Sefiane is a college graduate who, after completing Wal-Mart's management training program, was employed first as an assistant manager and then as a co-manager at Wal-Mart. While awaiting a transfer to California, Sefiane worked at a number of store locations to help convert those stores to supercenters. Upon the request of Jeffrey Whitney, Wal-Mart's Concord, New Hampshire store manager, Sefiane was transferred to that store as a co-manager in June of 1999. Whitney became Sefiane's immediate supervisor. Shortly after plaintiff started his employment at the Concord Supercenter, Whitney learned that plaintiff was from Morocco.

Sefiane states that from July 1999 into October 1999, Whitney referred to him as a foreigner. These incidents occurred in various locations and took place both with and without witnesses. As Sefiane describes, Whitney called him a foreigner

[m]any times. It became such a habit that it was a norm for him. * * * I was being so degraded that I was basically referred to him in his eyes as just a foreigner. It was almost like I didn't have a name. I didn't have a — I was just a foreigner.

Defendant's Exh. A, p. 81. In a July 1999 management meeting, plaintiff started to speak when Whitney "rudely interrupt[ed] and [said], `What does a foreigner know? You're just a foreigner. What do you know?'" Defendant's Exh. A, pp. 78-79. Sefiane was so embarrassed that he put his head down and said nothing. Plaintiff's Vol I, Exh. B, p. 23.

Sefiane complained to Whitney (as did other managers) about Whitney's actions toward him. Whitney acknowledged only one joking reference to Sefiane as a foreigner, but other managers heard Whitney refer to Sefiane as a foreigner on other occasions.

In September or October 1999, Sefiane complained to the district manager, Lisa Cowden, that Whitney had called him a foreigner many times. Within a week of his complaint to Cowden, plaintiff was transferred to the night shift. Sefiane alleges that it was unheard of for a co-manager to work any shift other than a day shift. Wal-Mart claims, without any support in the record, that the shift change was routine. In December, Whitney presented Sefiane with a written "coaching" regarding allegedly deficient work that Sefiane performed in the time period following his complaint to Cowden.

In order to assist Cowden in conducting an investigation of Whitney's behavior, Sefiane provided her with the names of witnesses. Cowden, however, failed to interview the witnesses identified by the plaintiff. After interviewing Whitney, Cowden concluded that there had been only one instance in which Whitney had called Sefiane a foreigner. The record is clear that independent witnesses heard Whitney call Sefiane a foreigner numerous times, and Cowden has admitted that "[i]t would have made a difference" if she had determined that Whitney had referred to Sefiane as a foreigner on multiple occasions. Plaintiff's Exh. D, p. 69.

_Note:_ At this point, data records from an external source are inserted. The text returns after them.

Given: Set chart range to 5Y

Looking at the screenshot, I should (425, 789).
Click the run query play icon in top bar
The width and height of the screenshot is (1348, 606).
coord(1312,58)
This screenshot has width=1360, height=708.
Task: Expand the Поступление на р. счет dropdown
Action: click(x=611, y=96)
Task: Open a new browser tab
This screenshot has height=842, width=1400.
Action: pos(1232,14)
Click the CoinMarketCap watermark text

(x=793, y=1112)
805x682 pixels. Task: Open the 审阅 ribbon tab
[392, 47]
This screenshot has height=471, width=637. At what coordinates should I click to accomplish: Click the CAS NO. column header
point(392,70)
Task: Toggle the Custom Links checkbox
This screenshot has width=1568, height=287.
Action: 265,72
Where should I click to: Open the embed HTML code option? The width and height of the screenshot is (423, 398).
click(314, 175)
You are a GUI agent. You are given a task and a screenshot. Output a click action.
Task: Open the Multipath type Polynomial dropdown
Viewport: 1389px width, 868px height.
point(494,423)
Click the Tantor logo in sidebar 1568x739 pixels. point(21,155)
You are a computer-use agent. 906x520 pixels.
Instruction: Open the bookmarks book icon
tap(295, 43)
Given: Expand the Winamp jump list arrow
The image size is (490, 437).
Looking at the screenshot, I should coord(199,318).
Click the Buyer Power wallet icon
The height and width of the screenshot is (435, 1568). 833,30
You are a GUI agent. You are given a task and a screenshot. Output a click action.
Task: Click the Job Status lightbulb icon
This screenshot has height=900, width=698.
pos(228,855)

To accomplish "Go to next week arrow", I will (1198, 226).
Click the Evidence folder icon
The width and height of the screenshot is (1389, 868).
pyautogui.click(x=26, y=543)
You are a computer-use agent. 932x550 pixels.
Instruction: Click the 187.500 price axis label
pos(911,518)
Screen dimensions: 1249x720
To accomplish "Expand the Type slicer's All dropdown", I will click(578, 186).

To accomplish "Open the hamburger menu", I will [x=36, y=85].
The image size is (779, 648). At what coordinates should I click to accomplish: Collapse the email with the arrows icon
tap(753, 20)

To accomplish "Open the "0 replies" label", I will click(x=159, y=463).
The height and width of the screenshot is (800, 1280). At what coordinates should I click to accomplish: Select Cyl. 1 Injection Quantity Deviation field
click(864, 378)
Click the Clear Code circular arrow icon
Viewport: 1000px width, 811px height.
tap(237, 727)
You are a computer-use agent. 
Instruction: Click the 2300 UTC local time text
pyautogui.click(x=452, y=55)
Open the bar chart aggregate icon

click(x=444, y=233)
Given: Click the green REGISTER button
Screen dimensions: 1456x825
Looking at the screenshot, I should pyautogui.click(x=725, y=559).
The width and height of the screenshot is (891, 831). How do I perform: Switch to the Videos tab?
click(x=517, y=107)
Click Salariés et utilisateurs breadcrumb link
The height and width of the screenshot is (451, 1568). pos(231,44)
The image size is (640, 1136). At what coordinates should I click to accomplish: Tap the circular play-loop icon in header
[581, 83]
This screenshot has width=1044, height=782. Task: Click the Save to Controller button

Cowden did have the regional manager, Gregory Samuelson, call Sefiane. During the course of their conversation, Sefiane described Whitney's behavior to Samuelson, and Samuelson asked whether a transfer to an alternative location would help. Sefiane also asked Samuelson to conduct an investigation.

Within a few days of the telephone call, Sefiane met with Whitney, Cowden and Samuelson. At that meeting, Sefiane was offered a transfer to the Oneida, New York Wal-Mart where Sefiane could remain a co-manager. Plaintiff says that he was never given the option of remaining a co-manager in Concord, although Cowden testified that Sefiane was not asked to leave. Cowden's testimony is inconsistent with the defendant's assertion to the New Hampshire Human Rights Commission, which stated:

On January 1, 2000 Charging Party was demoted to the position of Assistant Manager due to his continued performance issues. It is Respondent's policy to transfer a member of management when they are demoted to another location to try and get a "fresh start".

Plaintiff's Exh. H, p. 3.

Sefiane decided to decline the Oneida transfer because Samuelson was the regional manager for that store and Sefiane did not want to work for a manager who did not want to investigate his claims. Instead, Sefiane asked for and received a transfer to Maryland. In Maryland, Sefiane became an assistant manager rather than a co-manager.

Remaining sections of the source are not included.